Lexmark sued Impression and other defendants in U.S. District Court for patent infringement for: (1) refilling and selling cartridges sold domestically under Lexmark’s Return Program; and (2) refilling of Lexmark cartridges sold abroad and importing them back into the United States for sale.  
 
Impression moved to dismiss the suit based on the doctrine of patent exhaustion, arguing that Lexmark had exhausted its patent rights by selling the cartridges in the United States and abroad.  The District Court granted Impression’s motion as to domestic sales of cartridges under Lexmark’s Return Program but denied its motion regarding importation for sale in the United States of refilled Lexmark cartridges originally sold abroad by Lexmark. 

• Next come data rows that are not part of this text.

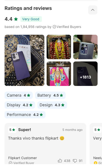Screen dimensions: 102x165
Task: Click the thumbs down icon on Super! review
Action: (x=75, y=161)
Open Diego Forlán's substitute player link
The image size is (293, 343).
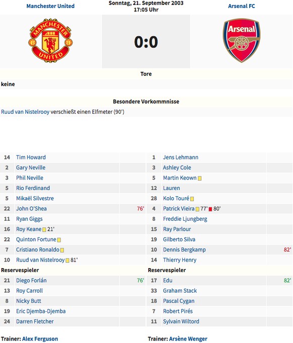[31, 281]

On appeal, the Court of Appeals for the Federal Circuit, based on its own precedents, ruled for Lexmark with respect to both groups of cartridges.  Impression appealed to the United States Supreme Court.    
 
The Supreme Court first dealt with the cartridges sold domestically under the Return Program.  Reiterating the “well-established exhaustion rule [that] marks the point where patent rights yield to the common law principle against restraints on alienation,” the Court rejected the Federal Circuit’s rationale, pointing out that this “venerable principle is not, as the Federal Circuit dismissively viewed it, merely ‘on common-law jurisdiction’s general judicial policy at one time toward anti-alienation restrictions.’”  (Emphasis added.)  The Court emphasized that the exhaustion doctrine is “a limit on ‘the scope of the patentee’s rights.’”
 
The Court then stated that “[t]his Court accordingly has long held that, even when a patentee sells an item under an express restriction, the patentee does not retain patent rights in that product.”  Recognizing that the precedents involved practices that violated the antitrust law at the time of the decisions, the Court emphasized that “it was the sale of the items […] that prevented the patentee from enforcing those resale price agreements through patent infringement.”  The Court held that “this well-settled line of precedent allows for only one answer: Lexmark cannot bring a patent infringement suit against Impression Products to enforce the single-use/no-resale provision accompanying its Return Program cartridges.”
 
Turning to the sales abroad issue, the Court cited its own precedent in the context of copyright law.  According to the Court, the copyright first sale doctrine exhausts a copyright owner’s right to “restrict the purchaser’s freedom ‘to sell or otherwise dispose of that copy.’”  The Court found that “the first sale doctrine originated in ‘the common law’s refusal to permit restraints on the alienation of chattels. That ‘common-law doctrine makes no geographical distinctions.’”  In the Court’s opinion, “[a]pplying patent exhaustion to foreign sales is just as straightforward ... [because patent exhaustion] has its roots in the antipathy toward restraints on alienation.”  
 
Thus, the Court held that “[a]n authorized sale outside the United States […] exhausts all rights under the Patent Act.” In making its holding, the Court rejected Lexmark’s argument that patent exhaustion does not apply to foreign sales because a patentee  “is not sure to receive ‘the reward guaranteed by U.S. patent law.’”  The Court pointed out that “[e]xhaustion is a separate limit on the patent grant, and does not depend on the patentee receiving some undefined premium for selling the right to access the American market.”
 
The Supreme Court  makes it clear that a patentee cannot assert patent infringement claims against a reseller after it makes a lawful sale of its product, regardless of where the sale took place.  To limit the resale of a patented item, a patentee may rely on other legal theories such as breach of contract.  This in turn creates the need to draft and structure a sales agreement accordingly.  Alternatively, a patentee may consider drafting its patents to cover the refurbishment/reconditioning of  an item covered by the claim of a patent after its initial sale.

DISCLAIMER: Because of the generality of this update, the information provided herein may not be applicable in all situations and should not be acted upon without specific legal advice based on particular situations.